Von einem belebten Spazierweg ist es zur Baustelle nicht weit. Gelegentlich biegen Neugierige ab und sehen sich auf der Baustelle um. Doch die Annäherung an den Steinbach wird möglicherweise durch einen Zaun unterbunden, der dem Kleingartenverein zu Pass käme. Man hat nämlich noch unangenehm in Erinnerung, dass während der ersten Bauphase der ausgetrocknete Steinbach als Parcours für Motorräder zweckentfremdet wurde. Überdies werde ein offenes Vereinsgelände Diebstählen aus den Lauben und auch Vandalismus begünstigen, meint Andreas Solich.

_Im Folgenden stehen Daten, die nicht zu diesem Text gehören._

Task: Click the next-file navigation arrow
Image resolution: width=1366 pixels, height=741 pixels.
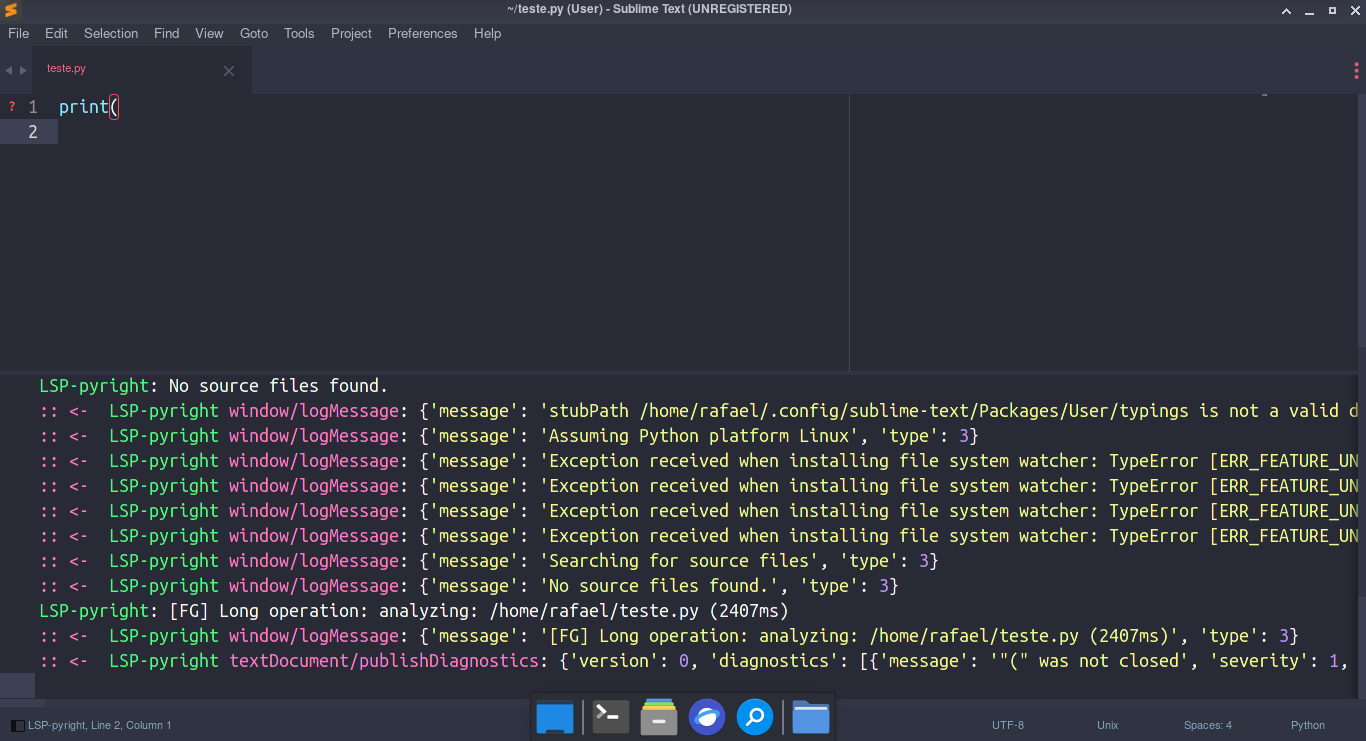Action: pyautogui.click(x=22, y=70)
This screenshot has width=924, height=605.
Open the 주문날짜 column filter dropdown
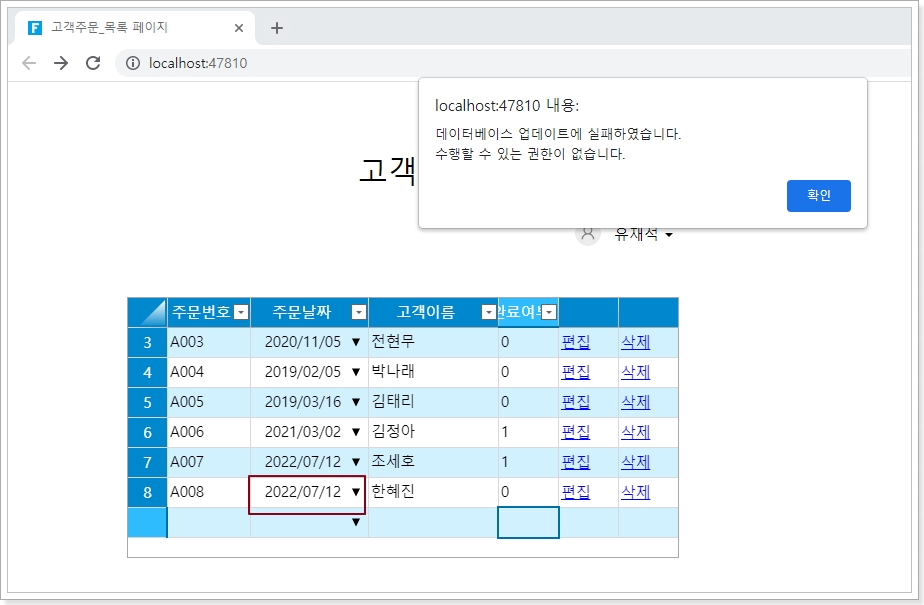[x=358, y=313]
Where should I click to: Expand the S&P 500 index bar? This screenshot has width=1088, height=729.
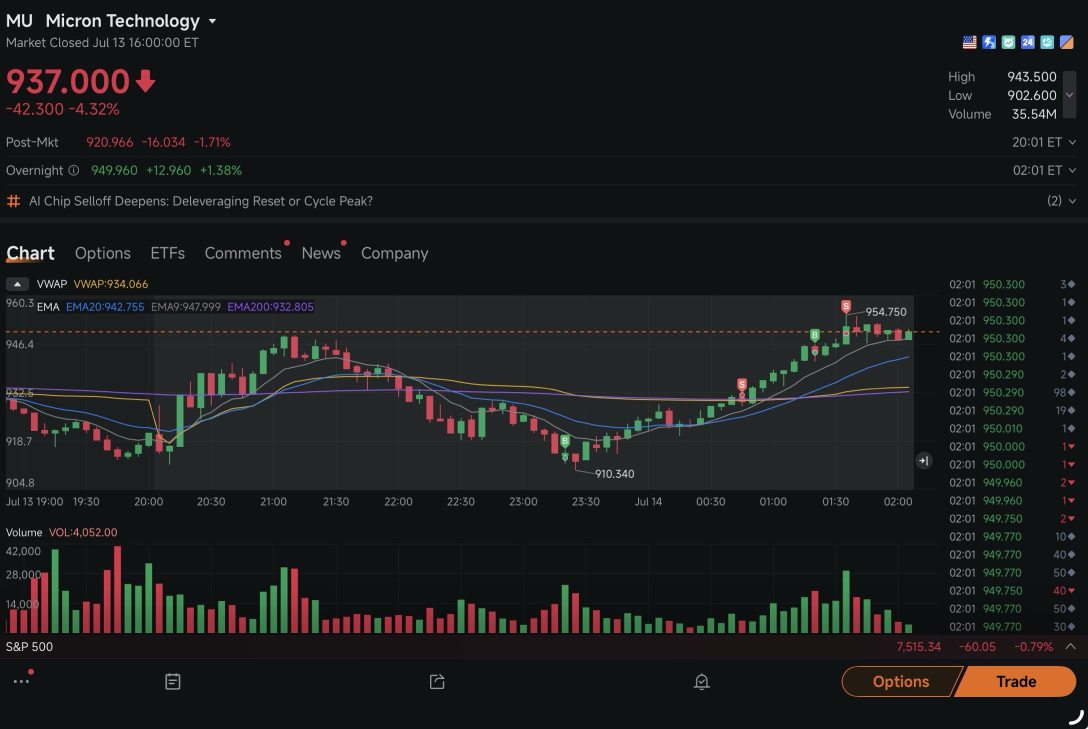click(x=1071, y=646)
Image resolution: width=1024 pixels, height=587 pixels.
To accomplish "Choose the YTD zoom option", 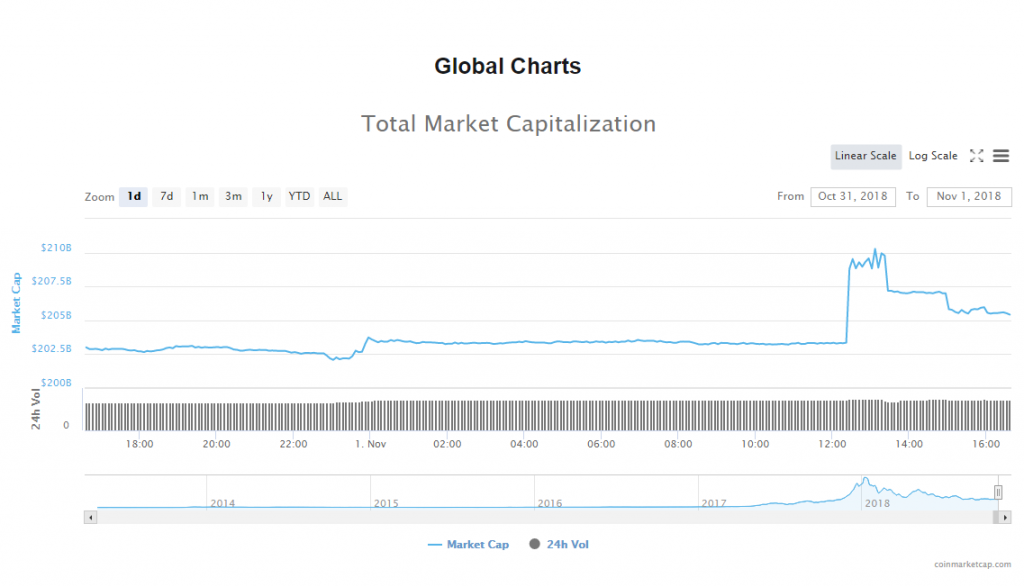I will [299, 197].
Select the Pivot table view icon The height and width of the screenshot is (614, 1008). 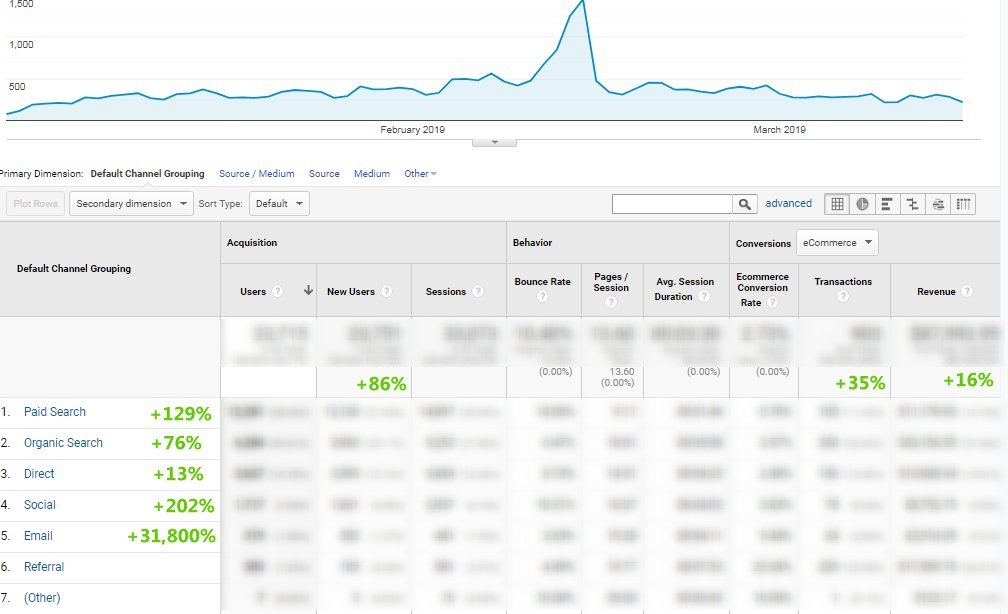[x=962, y=204]
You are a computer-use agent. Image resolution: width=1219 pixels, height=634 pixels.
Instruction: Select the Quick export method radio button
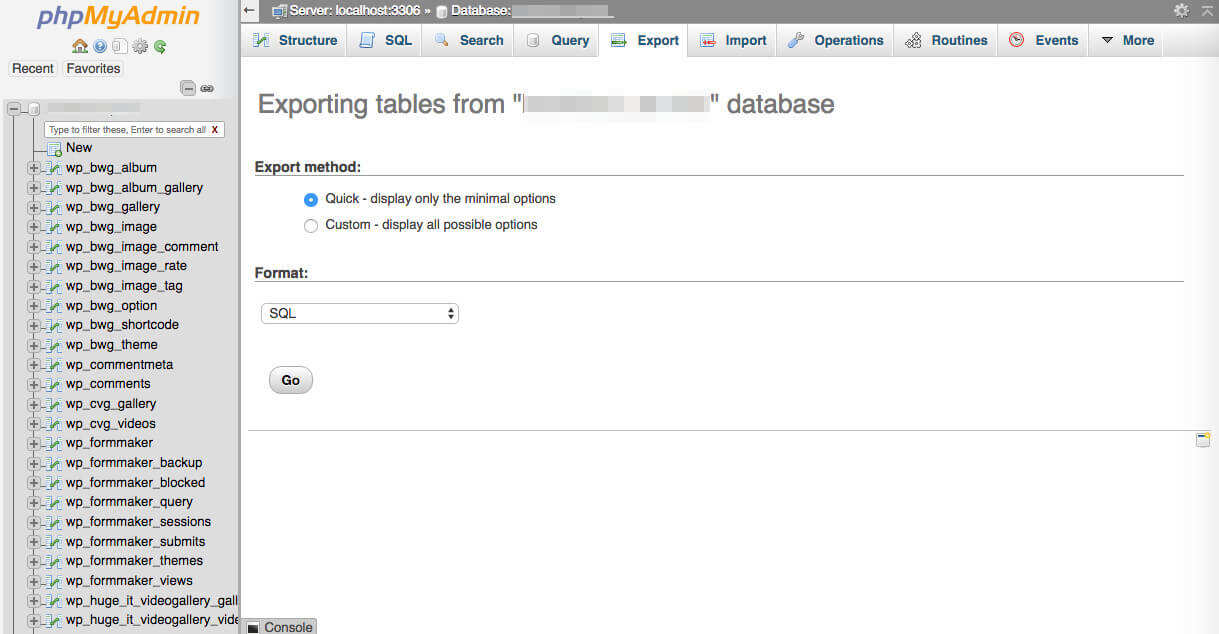point(311,199)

Beim traditionellen Sommerfest des Vereins, zu dem alle Steinbacher eingeladen werden – von dem man aber nicht weiß, wann es wieder stattfinden wird – kann die Renaturierung in jedem Falle besichtigt werden. Möglicherweise lädt der Verein auch zu einem Tag der offenen Tür ein.

Die Aussicht erst nach zehn Jahren einen Kleingarten pachten zu können, hat das Stadtparlament beschäftigt. Der Magistrat ist gehalten nach Erweiterungflächen zu suchen, die in der Steinbachaue zwar nicht, aber womöglich jenseits des Nicolaiwegs zu finden sind.